### Records for this exercise

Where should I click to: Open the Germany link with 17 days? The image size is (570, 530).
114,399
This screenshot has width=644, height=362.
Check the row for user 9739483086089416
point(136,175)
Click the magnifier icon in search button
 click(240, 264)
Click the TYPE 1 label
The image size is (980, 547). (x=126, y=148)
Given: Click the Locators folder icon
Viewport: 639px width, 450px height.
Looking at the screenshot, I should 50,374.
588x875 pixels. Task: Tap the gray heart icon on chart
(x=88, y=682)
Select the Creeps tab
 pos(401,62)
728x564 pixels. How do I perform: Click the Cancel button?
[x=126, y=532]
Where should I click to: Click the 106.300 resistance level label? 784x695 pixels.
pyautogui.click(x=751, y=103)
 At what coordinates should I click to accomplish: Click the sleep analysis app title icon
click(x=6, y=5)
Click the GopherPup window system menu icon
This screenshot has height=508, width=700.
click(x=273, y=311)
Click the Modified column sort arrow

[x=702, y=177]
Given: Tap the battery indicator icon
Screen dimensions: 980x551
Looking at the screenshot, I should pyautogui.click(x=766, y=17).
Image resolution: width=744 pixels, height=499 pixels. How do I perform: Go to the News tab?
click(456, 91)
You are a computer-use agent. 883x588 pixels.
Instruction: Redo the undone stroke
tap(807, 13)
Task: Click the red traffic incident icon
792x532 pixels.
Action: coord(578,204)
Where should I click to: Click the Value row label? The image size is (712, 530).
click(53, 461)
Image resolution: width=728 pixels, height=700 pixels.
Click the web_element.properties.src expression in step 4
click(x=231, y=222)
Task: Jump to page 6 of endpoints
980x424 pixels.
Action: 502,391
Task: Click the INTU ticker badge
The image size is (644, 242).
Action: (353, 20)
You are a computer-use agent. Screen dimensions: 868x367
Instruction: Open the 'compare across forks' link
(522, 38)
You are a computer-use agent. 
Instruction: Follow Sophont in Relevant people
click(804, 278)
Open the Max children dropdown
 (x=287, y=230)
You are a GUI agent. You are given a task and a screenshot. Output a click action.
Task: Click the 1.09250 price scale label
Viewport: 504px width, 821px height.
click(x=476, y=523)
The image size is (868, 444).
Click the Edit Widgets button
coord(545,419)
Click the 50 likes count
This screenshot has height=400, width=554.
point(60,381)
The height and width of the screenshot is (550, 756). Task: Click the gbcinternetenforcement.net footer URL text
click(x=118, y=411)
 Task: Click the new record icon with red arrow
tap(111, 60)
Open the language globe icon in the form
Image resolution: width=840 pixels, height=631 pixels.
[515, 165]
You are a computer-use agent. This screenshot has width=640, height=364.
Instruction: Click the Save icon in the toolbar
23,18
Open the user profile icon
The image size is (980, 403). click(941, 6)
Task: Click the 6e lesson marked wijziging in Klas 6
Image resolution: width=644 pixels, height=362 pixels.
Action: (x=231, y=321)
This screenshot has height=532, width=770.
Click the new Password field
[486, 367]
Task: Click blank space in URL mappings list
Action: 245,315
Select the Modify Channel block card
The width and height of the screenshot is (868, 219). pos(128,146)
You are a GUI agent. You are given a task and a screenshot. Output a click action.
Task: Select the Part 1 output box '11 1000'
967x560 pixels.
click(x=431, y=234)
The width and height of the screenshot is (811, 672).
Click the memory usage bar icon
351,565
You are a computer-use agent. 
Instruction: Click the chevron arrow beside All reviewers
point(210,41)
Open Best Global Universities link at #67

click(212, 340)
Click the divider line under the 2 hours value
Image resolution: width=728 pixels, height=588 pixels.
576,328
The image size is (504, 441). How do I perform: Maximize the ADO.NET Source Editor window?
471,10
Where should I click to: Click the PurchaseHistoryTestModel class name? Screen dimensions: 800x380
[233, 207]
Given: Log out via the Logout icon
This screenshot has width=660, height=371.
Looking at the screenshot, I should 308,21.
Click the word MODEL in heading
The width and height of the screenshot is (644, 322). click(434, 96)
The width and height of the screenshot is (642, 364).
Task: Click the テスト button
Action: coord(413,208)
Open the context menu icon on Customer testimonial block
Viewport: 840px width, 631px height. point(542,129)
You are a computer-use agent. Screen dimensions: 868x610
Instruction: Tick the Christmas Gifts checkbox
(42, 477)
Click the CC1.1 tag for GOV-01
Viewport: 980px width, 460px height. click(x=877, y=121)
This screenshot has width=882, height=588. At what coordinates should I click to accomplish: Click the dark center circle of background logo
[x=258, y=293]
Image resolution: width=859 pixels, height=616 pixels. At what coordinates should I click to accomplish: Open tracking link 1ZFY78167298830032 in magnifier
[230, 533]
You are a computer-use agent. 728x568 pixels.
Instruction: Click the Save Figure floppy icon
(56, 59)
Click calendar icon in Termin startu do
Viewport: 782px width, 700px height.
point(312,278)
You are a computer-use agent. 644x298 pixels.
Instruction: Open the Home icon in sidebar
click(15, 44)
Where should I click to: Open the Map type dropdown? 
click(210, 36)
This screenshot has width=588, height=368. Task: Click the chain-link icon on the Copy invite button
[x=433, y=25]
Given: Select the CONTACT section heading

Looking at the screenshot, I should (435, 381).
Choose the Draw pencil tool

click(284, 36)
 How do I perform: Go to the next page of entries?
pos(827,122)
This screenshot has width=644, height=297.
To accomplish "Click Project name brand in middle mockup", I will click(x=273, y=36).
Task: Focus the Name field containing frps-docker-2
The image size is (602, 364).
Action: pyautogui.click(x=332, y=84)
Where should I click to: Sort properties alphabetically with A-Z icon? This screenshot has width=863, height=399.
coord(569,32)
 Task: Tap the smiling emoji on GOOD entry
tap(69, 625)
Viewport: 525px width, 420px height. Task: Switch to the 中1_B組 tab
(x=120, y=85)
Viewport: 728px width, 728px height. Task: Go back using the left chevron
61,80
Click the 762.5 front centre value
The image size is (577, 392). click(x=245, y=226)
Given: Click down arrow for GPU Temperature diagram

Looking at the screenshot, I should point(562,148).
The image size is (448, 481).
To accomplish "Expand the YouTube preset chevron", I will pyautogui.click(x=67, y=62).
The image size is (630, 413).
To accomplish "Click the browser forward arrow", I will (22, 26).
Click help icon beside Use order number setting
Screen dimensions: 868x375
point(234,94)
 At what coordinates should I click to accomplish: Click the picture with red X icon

### What to do
Copy each line of the records above that carries the word "computer".

### Answer area
You are a computer-use agent. 883x588 pixels.
You are a computer-use agent. Screen dimensions: 868x367
You are a computer-use agent. 
You are a computer-use agent. This screenshot has width=640, height=364.
You are a computer-use agent. 
You are a computer-use agent. Screen dimensions: 868x610
You are a computer-use agent. 728x568 pixels.
You are a computer-use agent. 644x298 pixels.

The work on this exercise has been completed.